DIRECTIONS → Provide a verbatim copy of the data below.

RECORDED INFORMATION →
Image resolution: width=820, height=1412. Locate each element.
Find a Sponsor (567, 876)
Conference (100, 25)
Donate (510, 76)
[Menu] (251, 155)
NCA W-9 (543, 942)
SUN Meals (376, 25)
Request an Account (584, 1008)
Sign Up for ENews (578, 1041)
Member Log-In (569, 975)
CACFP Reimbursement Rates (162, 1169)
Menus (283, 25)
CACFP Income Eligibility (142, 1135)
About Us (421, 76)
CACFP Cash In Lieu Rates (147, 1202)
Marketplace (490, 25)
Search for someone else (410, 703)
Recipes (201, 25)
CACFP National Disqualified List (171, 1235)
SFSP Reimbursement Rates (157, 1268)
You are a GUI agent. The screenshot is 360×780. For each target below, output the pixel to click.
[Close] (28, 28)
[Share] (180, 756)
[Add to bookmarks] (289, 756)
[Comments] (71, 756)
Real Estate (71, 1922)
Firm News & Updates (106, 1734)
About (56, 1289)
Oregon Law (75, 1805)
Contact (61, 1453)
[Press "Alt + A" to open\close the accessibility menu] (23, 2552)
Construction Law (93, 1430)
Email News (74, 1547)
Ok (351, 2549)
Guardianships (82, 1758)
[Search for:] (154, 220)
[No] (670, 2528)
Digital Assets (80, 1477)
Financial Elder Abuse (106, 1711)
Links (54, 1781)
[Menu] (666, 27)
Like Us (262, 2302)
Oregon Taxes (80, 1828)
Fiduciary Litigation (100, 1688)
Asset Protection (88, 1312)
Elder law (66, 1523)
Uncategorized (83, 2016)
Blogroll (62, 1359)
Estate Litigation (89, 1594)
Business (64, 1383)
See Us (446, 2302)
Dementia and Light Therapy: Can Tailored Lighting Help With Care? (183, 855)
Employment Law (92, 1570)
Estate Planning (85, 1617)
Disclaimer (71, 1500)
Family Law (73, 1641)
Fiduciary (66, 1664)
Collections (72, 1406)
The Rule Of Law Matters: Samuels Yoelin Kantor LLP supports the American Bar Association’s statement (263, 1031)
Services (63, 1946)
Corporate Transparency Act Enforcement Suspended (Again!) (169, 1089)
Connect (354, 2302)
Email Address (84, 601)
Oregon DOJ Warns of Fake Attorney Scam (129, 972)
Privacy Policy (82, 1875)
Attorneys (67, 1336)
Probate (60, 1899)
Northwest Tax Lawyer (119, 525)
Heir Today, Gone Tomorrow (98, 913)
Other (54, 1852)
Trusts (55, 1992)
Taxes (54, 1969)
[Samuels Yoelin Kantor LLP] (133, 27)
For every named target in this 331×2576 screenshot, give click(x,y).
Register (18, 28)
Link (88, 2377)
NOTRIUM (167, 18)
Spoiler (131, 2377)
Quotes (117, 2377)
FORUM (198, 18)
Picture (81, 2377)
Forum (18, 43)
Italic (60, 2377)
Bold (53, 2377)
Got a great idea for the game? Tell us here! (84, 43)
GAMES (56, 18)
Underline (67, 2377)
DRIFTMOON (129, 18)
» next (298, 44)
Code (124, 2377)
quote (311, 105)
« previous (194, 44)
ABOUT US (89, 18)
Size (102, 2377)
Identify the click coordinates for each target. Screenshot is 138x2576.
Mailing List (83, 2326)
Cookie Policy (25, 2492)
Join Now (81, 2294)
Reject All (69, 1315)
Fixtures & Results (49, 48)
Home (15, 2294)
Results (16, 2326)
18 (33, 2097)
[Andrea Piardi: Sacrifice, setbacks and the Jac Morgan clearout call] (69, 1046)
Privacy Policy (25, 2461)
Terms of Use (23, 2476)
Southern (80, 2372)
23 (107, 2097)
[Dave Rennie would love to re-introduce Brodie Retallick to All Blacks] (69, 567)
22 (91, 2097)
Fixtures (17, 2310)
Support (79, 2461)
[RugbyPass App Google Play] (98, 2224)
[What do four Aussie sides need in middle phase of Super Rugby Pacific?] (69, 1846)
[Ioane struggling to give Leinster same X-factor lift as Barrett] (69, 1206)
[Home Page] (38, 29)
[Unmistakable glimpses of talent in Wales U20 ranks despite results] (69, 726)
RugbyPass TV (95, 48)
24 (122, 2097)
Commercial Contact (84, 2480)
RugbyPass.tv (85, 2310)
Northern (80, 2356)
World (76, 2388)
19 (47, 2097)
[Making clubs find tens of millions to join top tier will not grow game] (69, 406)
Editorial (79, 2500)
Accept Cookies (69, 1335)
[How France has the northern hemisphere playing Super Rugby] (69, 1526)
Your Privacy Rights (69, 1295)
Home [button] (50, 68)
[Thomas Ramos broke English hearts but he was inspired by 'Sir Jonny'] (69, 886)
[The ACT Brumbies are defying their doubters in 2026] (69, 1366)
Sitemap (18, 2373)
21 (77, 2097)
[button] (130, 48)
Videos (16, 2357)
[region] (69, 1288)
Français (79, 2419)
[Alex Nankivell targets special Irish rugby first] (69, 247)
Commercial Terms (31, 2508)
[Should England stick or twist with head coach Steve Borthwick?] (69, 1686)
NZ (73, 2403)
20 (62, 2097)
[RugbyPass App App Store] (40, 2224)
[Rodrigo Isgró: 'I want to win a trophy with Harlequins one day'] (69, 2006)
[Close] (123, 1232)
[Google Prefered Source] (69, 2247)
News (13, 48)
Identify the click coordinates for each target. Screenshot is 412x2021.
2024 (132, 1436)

TASK RESULT →
Image resolution: width=820, height=1412. Locate each element.
Find a Sponsor (567, 876)
Conference (100, 25)
Donate (510, 76)
[Menu] (251, 155)
NCA W-9 (543, 942)
SUN Meals (376, 25)
Request an Account (584, 1008)
Sign Up for ENews (578, 1041)
Member Log-In (569, 975)
CACFP Reimbursement Rates (162, 1169)
Menus (283, 25)
CACFP Income Eligibility (142, 1135)
About Us (421, 76)
CACFP Cash In Lieu Rates (147, 1202)
Marketplace (490, 25)
Search for someone else (410, 703)
Recipes (201, 25)
CACFP National Disqualified List (171, 1235)
SFSP Reimbursement Rates (157, 1268)
You are a GUI agent. The screenshot is 360×780. For each target below, output the pixel to click.
[Close] (28, 28)
[Share] (180, 756)
[Add to bookmarks] (289, 756)
[Comments] (71, 756)
Real Estate (71, 1922)
Firm News & Updates (106, 1734)
About (56, 1289)
Oregon Law (75, 1805)
Contact (61, 1453)
[Press "Alt + A" to open\close the accessibility menu] (23, 2552)
Construction Law (93, 1430)
Email News (74, 1547)
Ok (351, 2549)
Guardianships (82, 1758)
[Search for:] (154, 220)
[No] (670, 2528)
Digital Assets (80, 1477)
Financial Elder Abuse (106, 1711)
Links (54, 1781)
[Menu] (666, 27)
Like Us (262, 2302)
Oregon Taxes (80, 1828)
Fiduciary Litigation (100, 1688)
Asset Protection (88, 1312)
Elder law (66, 1523)
Uncategorized (83, 2016)
Blogroll (62, 1359)
Estate Litigation (89, 1594)
Business (64, 1383)
See Us (446, 2302)
Dementia and Light Therapy: Can Tailored Lighting Help With Care? (183, 855)
Employment Law (92, 1570)
Estate Planning (85, 1617)
Disclaimer (71, 1500)
Family Law (73, 1641)
Fiduciary (66, 1664)
Collections (72, 1406)
The Rule Of Law Matters: Samuels Yoelin Kantor LLP supports the American Bar Association’s statement (263, 1031)
Services (63, 1946)
Corporate Transparency Act Enforcement Suspended (Again!) (169, 1089)
Connect (354, 2302)
Email Address (84, 601)
Oregon DOJ Warns of Fake Attorney Scam (129, 972)
Privacy Policy (82, 1875)
Attorneys (67, 1336)
Probate (60, 1899)
Northwest Tax Lawyer (119, 525)
Heir Today, Gone Tomorrow (98, 913)
Other (54, 1852)
Trusts (55, 1992)
Taxes (54, 1969)
[Samuels Yoelin Kantor LLP] (133, 27)
For every named target in this 331×2576 screenshot, give click(x,y).
Register (18, 28)
Link (88, 2377)
NOTRIUM (167, 18)
Spoiler (131, 2377)
Quotes (117, 2377)
FORUM (198, 18)
Picture (81, 2377)
Forum (18, 43)
Italic (60, 2377)
Bold (53, 2377)
Got a great idea for the game? Tell us here! (84, 43)
GAMES (56, 18)
Underline (67, 2377)
DRIFTMOON (129, 18)
» next (298, 44)
Code (124, 2377)
quote (311, 105)
« previous (194, 44)
ABOUT US (89, 18)
Size (102, 2377)
Identify the click coordinates for each target. Screenshot is 138x2576.
Mailing List (83, 2326)
Cookie Policy (25, 2492)
Join Now (81, 2294)
Reject All (69, 1315)
Fixtures & Results (49, 48)
Home (15, 2294)
Results (16, 2326)
18 (33, 2097)
[Andrea Piardi: Sacrifice, setbacks and the Jac Morgan clearout call] (69, 1046)
Privacy Policy (25, 2461)
Terms of Use (23, 2476)
Southern (80, 2372)
23 (107, 2097)
[Dave Rennie would love to re-introduce Brodie Retallick to All Blacks] (69, 567)
22 (91, 2097)
Fixtures (17, 2310)
Support (79, 2461)
[RugbyPass App Google Play] (98, 2224)
[What do four Aussie sides need in middle phase of Super Rugby Pacific?] (69, 1846)
[Ioane struggling to give Leinster same X-factor lift as Barrett] (69, 1206)
[Home Page] (38, 29)
[Unmistakable glimpses of talent in Wales U20 ranks despite results] (69, 726)
RugbyPass TV (95, 48)
24 (122, 2097)
Commercial Contact (84, 2480)
RugbyPass.tv (85, 2310)
Northern (80, 2356)
World (76, 2388)
19 (47, 2097)
[Making clubs find tens of millions to join top tier will not grow game] (69, 406)
Editorial (79, 2500)
Accept Cookies (69, 1335)
[How France has the northern hemisphere playing Super Rugby] (69, 1526)
Your Privacy Rights (69, 1295)
Home [button] (50, 68)
[Thomas Ramos broke English hearts but he was inspired by 'Sir Jonny'] (69, 886)
[The ACT Brumbies are defying their doubters in 2026] (69, 1366)
Sitemap (18, 2373)
21 (77, 2097)
[button] (130, 48)
Videos (16, 2357)
[region] (69, 1288)
Français (79, 2419)
[Alex Nankivell targets special Irish rugby first] (69, 247)
Commercial Terms (31, 2508)
[Should England stick or twist with head coach Steve Borthwick?] (69, 1686)
NZ (73, 2403)
20 (62, 2097)
[RugbyPass App App Store] (40, 2224)
[Rodrigo Isgró: 'I want to win a trophy with Harlequins one day'] (69, 2006)
[Close] (123, 1232)
[Google Prefered Source] (69, 2247)
News (13, 48)
Identify the click coordinates for each target. Screenshot is 412x2021.
2024 (132, 1436)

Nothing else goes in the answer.